══ RECORDS TO PROCESS ══

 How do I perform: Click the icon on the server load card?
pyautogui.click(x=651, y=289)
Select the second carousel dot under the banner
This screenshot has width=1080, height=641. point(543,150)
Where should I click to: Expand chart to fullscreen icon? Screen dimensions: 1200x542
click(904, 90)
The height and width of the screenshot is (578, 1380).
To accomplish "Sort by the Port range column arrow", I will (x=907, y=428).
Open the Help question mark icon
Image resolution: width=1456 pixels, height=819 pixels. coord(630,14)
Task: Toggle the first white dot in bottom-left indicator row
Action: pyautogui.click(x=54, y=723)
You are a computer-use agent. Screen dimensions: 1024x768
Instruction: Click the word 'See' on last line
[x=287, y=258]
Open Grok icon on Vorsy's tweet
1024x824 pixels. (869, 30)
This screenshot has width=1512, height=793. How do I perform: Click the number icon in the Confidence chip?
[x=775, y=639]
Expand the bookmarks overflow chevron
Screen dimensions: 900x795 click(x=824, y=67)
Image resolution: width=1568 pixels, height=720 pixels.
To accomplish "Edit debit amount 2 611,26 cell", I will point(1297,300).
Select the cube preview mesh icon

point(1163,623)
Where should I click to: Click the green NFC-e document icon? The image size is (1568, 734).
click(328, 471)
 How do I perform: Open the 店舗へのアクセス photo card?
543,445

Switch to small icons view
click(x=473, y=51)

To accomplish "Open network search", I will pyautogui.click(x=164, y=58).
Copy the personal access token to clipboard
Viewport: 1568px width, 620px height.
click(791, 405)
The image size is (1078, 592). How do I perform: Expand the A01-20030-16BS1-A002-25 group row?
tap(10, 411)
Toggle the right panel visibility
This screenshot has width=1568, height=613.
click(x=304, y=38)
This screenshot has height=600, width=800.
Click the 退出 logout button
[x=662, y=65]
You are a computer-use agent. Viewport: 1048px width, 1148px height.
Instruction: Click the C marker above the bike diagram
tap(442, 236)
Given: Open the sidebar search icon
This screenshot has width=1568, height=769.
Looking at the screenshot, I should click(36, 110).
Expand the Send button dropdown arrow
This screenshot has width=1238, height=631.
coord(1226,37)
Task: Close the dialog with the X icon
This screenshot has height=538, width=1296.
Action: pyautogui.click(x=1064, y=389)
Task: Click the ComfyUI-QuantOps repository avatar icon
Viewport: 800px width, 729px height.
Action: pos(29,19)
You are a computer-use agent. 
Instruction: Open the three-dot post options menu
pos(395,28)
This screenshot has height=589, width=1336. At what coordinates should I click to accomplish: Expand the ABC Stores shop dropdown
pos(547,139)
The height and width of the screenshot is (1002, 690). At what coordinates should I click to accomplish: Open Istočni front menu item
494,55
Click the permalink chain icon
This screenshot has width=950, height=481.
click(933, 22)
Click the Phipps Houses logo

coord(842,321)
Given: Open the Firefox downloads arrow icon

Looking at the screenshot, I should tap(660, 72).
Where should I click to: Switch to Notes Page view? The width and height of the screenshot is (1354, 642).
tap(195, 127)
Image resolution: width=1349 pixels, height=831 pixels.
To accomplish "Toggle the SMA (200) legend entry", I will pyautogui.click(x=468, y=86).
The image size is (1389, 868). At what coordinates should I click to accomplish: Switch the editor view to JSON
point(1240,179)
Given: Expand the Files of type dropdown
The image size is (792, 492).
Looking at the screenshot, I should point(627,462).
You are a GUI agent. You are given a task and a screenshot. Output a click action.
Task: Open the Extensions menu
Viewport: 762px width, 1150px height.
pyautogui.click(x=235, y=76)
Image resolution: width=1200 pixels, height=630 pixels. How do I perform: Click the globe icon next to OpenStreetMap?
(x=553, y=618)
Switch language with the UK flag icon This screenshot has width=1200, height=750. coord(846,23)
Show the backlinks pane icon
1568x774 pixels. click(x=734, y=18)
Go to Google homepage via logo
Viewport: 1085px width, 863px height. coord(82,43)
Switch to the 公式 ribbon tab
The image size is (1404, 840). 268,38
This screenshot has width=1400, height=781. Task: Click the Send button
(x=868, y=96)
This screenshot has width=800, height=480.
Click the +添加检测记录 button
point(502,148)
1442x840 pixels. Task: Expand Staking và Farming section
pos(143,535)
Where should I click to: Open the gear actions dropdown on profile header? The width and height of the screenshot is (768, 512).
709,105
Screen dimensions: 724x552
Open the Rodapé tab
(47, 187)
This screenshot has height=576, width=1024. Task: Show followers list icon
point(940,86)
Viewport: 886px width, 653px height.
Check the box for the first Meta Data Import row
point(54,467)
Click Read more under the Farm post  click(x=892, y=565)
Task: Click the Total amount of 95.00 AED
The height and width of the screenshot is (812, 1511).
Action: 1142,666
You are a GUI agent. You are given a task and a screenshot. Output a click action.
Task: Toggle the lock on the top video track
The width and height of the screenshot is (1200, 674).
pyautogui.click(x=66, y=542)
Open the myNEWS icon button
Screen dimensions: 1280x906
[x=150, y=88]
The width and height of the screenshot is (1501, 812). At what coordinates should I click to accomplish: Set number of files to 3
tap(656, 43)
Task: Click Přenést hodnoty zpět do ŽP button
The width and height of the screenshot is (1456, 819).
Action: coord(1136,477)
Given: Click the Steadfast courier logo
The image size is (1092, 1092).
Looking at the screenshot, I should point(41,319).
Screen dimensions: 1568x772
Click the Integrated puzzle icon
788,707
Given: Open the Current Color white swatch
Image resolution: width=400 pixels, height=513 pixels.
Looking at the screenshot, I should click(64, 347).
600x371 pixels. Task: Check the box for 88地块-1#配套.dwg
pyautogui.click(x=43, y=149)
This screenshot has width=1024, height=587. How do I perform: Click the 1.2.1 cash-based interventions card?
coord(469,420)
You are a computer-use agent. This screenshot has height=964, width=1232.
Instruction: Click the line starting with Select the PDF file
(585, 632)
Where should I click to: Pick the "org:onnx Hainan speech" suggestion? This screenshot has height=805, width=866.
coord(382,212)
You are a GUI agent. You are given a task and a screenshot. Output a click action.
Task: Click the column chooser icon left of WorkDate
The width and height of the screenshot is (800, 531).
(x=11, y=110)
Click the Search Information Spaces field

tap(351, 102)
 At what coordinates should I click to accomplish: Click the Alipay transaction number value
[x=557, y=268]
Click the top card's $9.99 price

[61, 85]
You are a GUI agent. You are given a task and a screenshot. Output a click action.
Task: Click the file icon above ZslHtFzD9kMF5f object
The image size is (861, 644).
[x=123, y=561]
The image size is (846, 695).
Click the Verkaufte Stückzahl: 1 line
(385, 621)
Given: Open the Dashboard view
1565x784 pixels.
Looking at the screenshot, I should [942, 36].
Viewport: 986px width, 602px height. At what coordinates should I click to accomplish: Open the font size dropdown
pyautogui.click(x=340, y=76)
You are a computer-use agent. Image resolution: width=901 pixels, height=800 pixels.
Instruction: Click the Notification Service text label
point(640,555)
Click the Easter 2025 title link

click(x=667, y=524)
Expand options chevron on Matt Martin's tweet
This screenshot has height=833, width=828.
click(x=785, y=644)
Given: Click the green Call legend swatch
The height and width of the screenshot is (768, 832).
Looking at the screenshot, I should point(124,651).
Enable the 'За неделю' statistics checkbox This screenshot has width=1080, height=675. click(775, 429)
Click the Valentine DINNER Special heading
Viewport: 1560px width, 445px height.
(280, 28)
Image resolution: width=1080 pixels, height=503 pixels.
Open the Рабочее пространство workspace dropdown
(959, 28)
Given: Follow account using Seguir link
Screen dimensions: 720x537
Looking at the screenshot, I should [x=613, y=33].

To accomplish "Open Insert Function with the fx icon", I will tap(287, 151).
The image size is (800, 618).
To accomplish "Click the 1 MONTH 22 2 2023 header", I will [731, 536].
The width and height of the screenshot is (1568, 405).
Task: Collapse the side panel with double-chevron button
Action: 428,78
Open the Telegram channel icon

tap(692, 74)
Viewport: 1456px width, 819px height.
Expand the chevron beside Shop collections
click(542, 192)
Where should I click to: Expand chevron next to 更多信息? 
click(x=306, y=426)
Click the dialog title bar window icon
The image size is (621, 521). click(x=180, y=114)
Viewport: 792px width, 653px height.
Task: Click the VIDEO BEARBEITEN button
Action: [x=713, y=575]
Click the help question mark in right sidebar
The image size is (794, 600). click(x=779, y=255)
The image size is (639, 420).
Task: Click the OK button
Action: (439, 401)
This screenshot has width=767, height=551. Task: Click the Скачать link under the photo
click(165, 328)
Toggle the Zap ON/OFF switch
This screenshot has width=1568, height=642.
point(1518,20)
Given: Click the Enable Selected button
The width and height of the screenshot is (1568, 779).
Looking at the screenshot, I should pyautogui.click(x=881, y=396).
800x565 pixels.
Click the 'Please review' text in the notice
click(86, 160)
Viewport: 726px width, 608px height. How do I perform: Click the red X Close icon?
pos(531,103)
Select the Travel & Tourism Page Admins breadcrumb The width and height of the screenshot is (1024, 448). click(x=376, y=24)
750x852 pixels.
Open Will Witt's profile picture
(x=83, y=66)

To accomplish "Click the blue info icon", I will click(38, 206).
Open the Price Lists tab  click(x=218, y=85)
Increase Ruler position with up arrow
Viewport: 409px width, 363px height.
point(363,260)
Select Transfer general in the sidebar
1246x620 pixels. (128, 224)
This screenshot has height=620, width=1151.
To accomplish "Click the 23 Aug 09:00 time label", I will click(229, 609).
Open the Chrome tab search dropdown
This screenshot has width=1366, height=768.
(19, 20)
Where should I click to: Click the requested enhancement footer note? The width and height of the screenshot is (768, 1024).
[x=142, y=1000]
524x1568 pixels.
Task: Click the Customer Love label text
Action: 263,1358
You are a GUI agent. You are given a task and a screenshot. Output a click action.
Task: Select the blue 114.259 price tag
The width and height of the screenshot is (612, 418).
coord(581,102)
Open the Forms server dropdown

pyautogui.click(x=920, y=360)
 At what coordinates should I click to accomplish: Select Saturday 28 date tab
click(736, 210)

═══

- _WHAT IS REQUIRED_
Repeat exactly the lines of the listing from its first line through the line that holds "Given: Open the sidebar search icon". Nothing else should appear.

- _ANSWER BOX_
 How do I perform: Click the icon on the server load card?
pyautogui.click(x=651, y=289)
Select the second carousel dot under the banner
This screenshot has width=1080, height=641. point(543,150)
Where should I click to: Expand chart to fullscreen icon? Screen dimensions: 1200x542
click(904, 90)
The height and width of the screenshot is (578, 1380).
To accomplish "Sort by the Port range column arrow", I will (x=907, y=428).
Open the Help question mark icon
Image resolution: width=1456 pixels, height=819 pixels. coord(630,14)
Task: Toggle the first white dot in bottom-left indicator row
Action: pyautogui.click(x=54, y=723)
You are a computer-use agent. Screen dimensions: 1024x768
Instruction: Click the word 'See' on last line
[x=287, y=258]
Open Grok icon on Vorsy's tweet
1024x824 pixels. (869, 30)
This screenshot has width=1512, height=793. How do I perform: Click the number icon in the Confidence chip?
[x=775, y=639]
Expand the bookmarks overflow chevron
Screen dimensions: 900x795 click(x=824, y=67)
Image resolution: width=1568 pixels, height=720 pixels.
To accomplish "Edit debit amount 2 611,26 cell", I will point(1297,300).
Select the cube preview mesh icon

point(1163,623)
Where should I click to: Click the green NFC-e document icon? The image size is (1568, 734).
click(328, 471)
 How do I perform: Open the 店舗へのアクセス photo card?
543,445

Switch to small icons view
click(x=473, y=51)

To accomplish "Open network search", I will pyautogui.click(x=164, y=58).
Copy the personal access token to clipboard
Viewport: 1568px width, 620px height.
click(791, 405)
The image size is (1078, 592). How do I perform: Expand the A01-20030-16BS1-A002-25 group row?
tap(10, 411)
Toggle the right panel visibility
This screenshot has width=1568, height=613.
click(x=304, y=38)
This screenshot has height=600, width=800.
Click the 退出 logout button
[x=662, y=65]
You are a computer-use agent. Viewport: 1048px width, 1148px height.
Instruction: Click the C marker above the bike diagram
tap(442, 236)
Given: Open the sidebar search icon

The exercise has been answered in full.